Olha para a capa, para a contracapa, para as badanas; mesmo que esta esteja
escrita da forma mais inteligente possível, ainda reage à biografia do autor
com o estoicismo de um médico calejado ante a impaciência de seu jovem
paciente. Tratando-se de obras prefaciadas, também reagirá a esses dados com
indiferença. Já tem noção de como fazem os prefaciadores: muitas vezes são
leitores superficiais e entusiasmados que não têm a sorte de captar o âmago da
matéria que introduzem.
Então o leitor avança e, se for realmente uma obra
de fôlego, ele começará a resfolegar logo nas primeiras palavras que lhe darão
entrada ao enredo. Porque para reconhecer um bom artista basta uma simples
palavra sua, um som, um piscar de olhos. Depois segue-se, da parte do cético
leitor, aquela estranha sensação de autoengano e também alguma autopunição
libertadora; logo após o prazer cresce em cada avanço, em cada página, em cada
secção. Muda-se o quadro, agora é ele que se sente caçoado, rebaixado,
desdenhado, com o orgulho tolhido. Engole em seco, de arrependimento, mas
também e sobretudo pela sorte de estar a degustar uma boa obra literária.
Existe melhor terapia do que essa? Muitas vezes o escritor, primeiro subjugado,
agora pesca o leitor, acolhe-o no seu manto, deixa-o prostrado na seguinte
oração: «eu falo, é o falo!», escreve sorrindo, soltando um peido, «eu vomito
cidades, todas as vossas cidades de novos-ricos e novos-pobres», ousa o
escritor. E o leitor pensa: micção/Mixinge/isso é felação, há muito que eu
andava a desconfiar de que as nossas cidades, e essa vaga de novos-ricos e
novos-pobres que só começaram a aparecer primeiro em 1975 e depois em 2002,
eram xixi e “dejetos fecais”. Mas o leitor não tem como abrir a boca, fica
preso à trama… uma leitura assim é eletrizante. Atua como íman, prende e faz
refém. Ele fica imerso na leitura, é absorvido, absolvido e convidado a adotar
posições kamasutrianas. Só quando
alcança as três ou duas páginas derradeiras, aquelas que desfecham o enredo, é
que se lembra de parar, de forma brusca, porque é chato constatar que se vai
terminar a leitura de um bom livro; e por isso finge, procurando prolongar, por
subterfúgios, o momentum. Numa
atitude de desespero, põe o marcador na página derradeira e devaneia: sopesa o
livro, sente-lhe o cheiro, o tato também, detém-se por mais tempo e com algum
respeito na leitura da biografia e na imagem do autor para lhe perscrutar as feições
e abstrair as emanações da sua personalidade… Um bom leitor não aprecia um
livro antes de saber do que este retrata.

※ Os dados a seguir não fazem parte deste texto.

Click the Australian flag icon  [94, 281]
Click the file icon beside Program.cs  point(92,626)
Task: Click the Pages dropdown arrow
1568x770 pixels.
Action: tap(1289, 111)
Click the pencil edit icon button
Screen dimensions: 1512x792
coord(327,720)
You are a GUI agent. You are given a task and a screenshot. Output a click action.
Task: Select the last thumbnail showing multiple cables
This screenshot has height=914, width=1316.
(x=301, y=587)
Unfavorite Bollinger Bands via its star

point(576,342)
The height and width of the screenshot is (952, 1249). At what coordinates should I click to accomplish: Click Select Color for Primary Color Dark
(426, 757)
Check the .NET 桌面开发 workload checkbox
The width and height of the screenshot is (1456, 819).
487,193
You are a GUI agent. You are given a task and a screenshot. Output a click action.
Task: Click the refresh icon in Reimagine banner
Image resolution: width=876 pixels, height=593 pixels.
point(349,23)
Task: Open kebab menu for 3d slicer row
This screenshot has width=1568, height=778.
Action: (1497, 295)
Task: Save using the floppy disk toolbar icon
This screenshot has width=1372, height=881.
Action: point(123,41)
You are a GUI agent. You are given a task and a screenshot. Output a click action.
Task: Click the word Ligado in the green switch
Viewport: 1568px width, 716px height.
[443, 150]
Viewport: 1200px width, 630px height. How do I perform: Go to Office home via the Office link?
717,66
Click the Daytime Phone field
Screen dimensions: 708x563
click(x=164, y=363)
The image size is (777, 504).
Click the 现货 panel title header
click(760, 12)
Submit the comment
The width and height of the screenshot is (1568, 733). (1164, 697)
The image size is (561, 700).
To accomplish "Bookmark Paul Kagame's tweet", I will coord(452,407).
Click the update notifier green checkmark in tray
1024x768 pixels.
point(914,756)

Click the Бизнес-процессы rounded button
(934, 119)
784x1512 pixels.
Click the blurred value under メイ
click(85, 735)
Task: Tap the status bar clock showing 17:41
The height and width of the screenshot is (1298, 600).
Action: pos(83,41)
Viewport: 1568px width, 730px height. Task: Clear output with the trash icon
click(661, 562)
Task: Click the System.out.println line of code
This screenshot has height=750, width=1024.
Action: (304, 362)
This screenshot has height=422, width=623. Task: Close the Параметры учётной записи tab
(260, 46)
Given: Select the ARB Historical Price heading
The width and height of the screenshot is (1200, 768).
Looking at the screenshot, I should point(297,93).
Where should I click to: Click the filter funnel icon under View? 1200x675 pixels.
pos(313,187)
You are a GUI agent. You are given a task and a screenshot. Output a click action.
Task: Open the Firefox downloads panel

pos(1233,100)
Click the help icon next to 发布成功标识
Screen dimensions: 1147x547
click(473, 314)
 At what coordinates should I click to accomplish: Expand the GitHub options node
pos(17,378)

Sempre tive medo de terminar a leitura de um bom
livro; deixa-me uma sensação de desamparo, de traição e de vazio absoluto. Um
bom livro é como o coitado do coito, seu fim nunca foi bem-vindo.
* “O Ocaso dos pirilampos” é título de um livro da autoria de Adriano
Mixinge, escritor angolano; vencedor do prémio Sagrada Esperança. Esse texto
foi inspirado pela leitura daquele livro.